Let us choose the following normalizations (and note that others are possible and may be more appropriate, depending on the problem at hand):

\[\begin{aligned} \hat{A} &= \hat{l} \hat{B} , & \hat{\phi} &= \hat{l} \hat{E} , & \hat{L} &= m \hat{v}^2 = e \hat{\phi} , \end{aligned}\]

with the characteristic length $l$. The normalized Lagrangian becomes

\[L' = \bigg( \frac{\hat{x}}{\hat{t} \hat{v}} \, v' + \underbrace{\frac{e \hat{B}}{m}}_{\hat{\omega}_c} \frac{\hat{x} \hat{l}}{ \hat{t} \hat{v}^2} \, A' \bigg) \cdot \dot{x}' - \frac{\vert v' \vert^2}{2} - \phi' ,\]

where $\hat{\omega}_c = e \hat{B} / m$ is the characteristic gyration frequency. This suggests to set

\[\begin{aligned} \hat{t} &= \hat{\omega}_c^{-1} , & \hat{x} &= \hat{l} , & \hat{v} &= \frac{\hat{x}}{\hat{t}} = \hat{l} \hat{\omega}_c , \end{aligned}\]

so that

\[L' = ( v' + A' ) \cdot \dot{x}' - \frac{\vert v' \vert^2}{2} - \phi' .\]

We thus have obtained the normalized Lagrangian.

Strongly Magnetized Plasmas

Often, especially when simulating an ensemble of particles, it is more appropriate to normalize the velocity to the thermal velocity and to choose different length scales for $\hat{x}$ and $\hat{l}$, specifically

\[\begin{aligned} \hat{v} &= v_{\mathrm{th}} , & \hat{t} &= \hat{\omega}_c^{-1} , & \hat{A} &= \hat{l} \hat{B} , & \hat{\phi} &= \hat{l} \hat{E} , & \hat{L} &= m v_{\mathrm{th}}^2 , \end{aligned}\]

where $v_{\mathrm{th}} = \sqrt{ W / m}$ denotes the thermal velocity and $W = k_B T$ the thermal energy. Consequently,

\[L' = \bigg( \frac{\hat{x}}{\hat{t}} \frac{m \hat{v}}{m v_{\mathrm{th}}^2} \, v' + \frac{\hat{\omega}_c^2}{v_{\mathrm{th}}^2} \, \hat{x} \hat{l} \, A' \bigg) \cdot \dot{x}' - \frac{m \hat{v}}{m v_{\mathrm{th}}^2} \frac{\vert v' \vert^2}{2} - \frac{e \hat{\phi}}{m v_{\mathrm{th}}^2} \phi' .\]

Further, set

\[\begin{aligned} \hat{x} &= \hat{v} \hat{t} = \frac{v_{\mathrm{th}}}{\hat{\omega}_c} = \hat{\rho}_{\mathrm{th}} , \end{aligned}\]

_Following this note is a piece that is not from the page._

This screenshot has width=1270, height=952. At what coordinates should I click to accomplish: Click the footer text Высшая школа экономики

where $\hat{\rho}_{\mathrm{th}}$ is the characteristic gyro radius, and the normalized Lagrangian becomes

\[L' = \bigg( v' + \frac{\hat{l}}{\hat{\rho}_{\mathrm{th}}} \, A' \bigg) \cdot \dot{x}' - \frac{\vert v' \vert^2}{2} - \frac{e \hat{\phi}}{m v_{\mathrm{th}}^2} \phi' .\]

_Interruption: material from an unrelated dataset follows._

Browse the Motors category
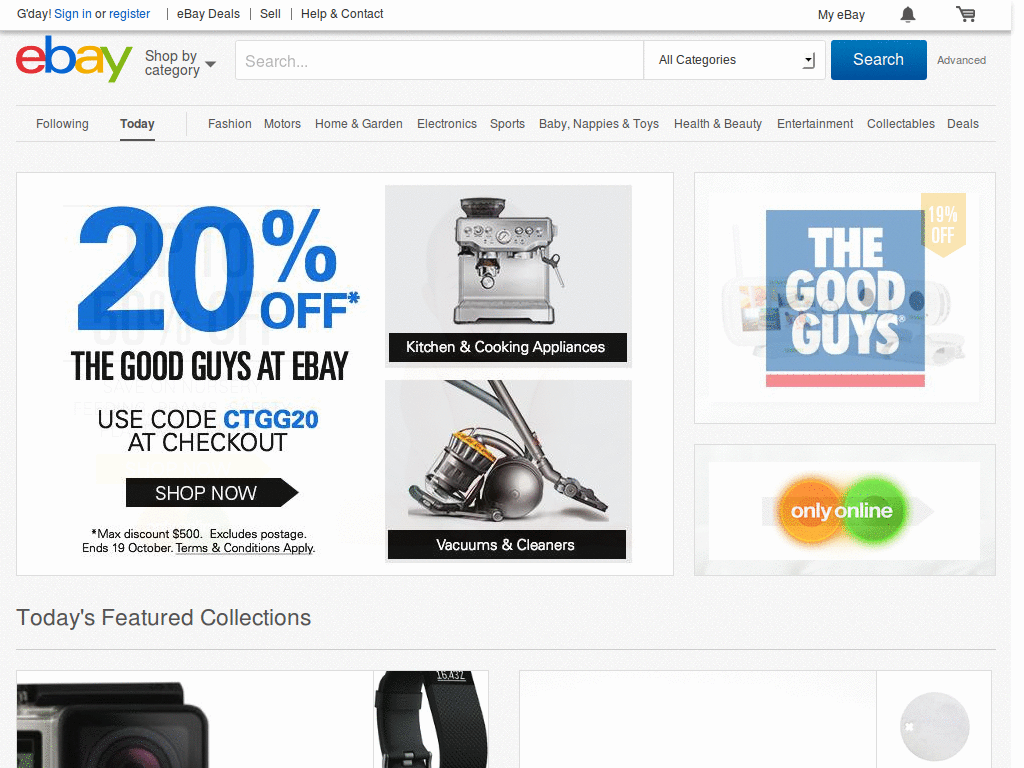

This leaves room for different orderings and consequently different normalizations. For example, in drift kinetics, we have $\hat{\rho}_{\mathrm{th}} / \hat{l} \sim \epsilon$ and $e \hat{\phi} / m v_{\mathrm{th}}^2 \sim 1$, while in gyro kinetics, we have $\hat{\rho}_{\mathrm{th}} / \hat{l} \sim 1$ and $e \hat{\phi} / m v_{\mathrm{th}}^2 \sim \epsilon$.